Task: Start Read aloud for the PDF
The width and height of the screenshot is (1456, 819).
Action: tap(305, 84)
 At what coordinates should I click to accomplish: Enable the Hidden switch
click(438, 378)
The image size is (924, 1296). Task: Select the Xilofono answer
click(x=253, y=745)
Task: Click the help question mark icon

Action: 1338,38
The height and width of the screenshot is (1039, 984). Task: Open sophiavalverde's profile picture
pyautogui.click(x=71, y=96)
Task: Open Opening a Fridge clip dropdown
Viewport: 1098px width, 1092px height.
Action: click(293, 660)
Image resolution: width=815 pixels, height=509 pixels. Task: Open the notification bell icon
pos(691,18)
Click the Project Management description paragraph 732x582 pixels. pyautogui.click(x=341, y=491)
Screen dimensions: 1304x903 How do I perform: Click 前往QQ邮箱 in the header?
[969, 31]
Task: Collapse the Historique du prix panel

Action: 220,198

━━━━━━━━━━

- WORK TO BE COMPLETED -
Your task is to return all of the material exactly.

- SOLUTION TO THIS TASK -
Task: Start Read aloud for the PDF
The width and height of the screenshot is (1456, 819).
Action: tap(305, 84)
 At what coordinates should I click to accomplish: Enable the Hidden switch
click(438, 378)
The image size is (924, 1296). Task: Select the Xilofono answer
click(x=253, y=745)
Task: Click the help question mark icon

Action: 1338,38
The height and width of the screenshot is (1039, 984). Task: Open sophiavalverde's profile picture
pyautogui.click(x=71, y=96)
Task: Open Opening a Fridge clip dropdown
Viewport: 1098px width, 1092px height.
Action: click(293, 660)
Image resolution: width=815 pixels, height=509 pixels. Task: Open the notification bell icon
pos(691,18)
Click the Project Management description paragraph 732x582 pixels. pyautogui.click(x=341, y=491)
Screen dimensions: 1304x903 How do I perform: Click 前往QQ邮箱 in the header?
[969, 31]
Task: Collapse the Historique du prix panel

Action: 220,198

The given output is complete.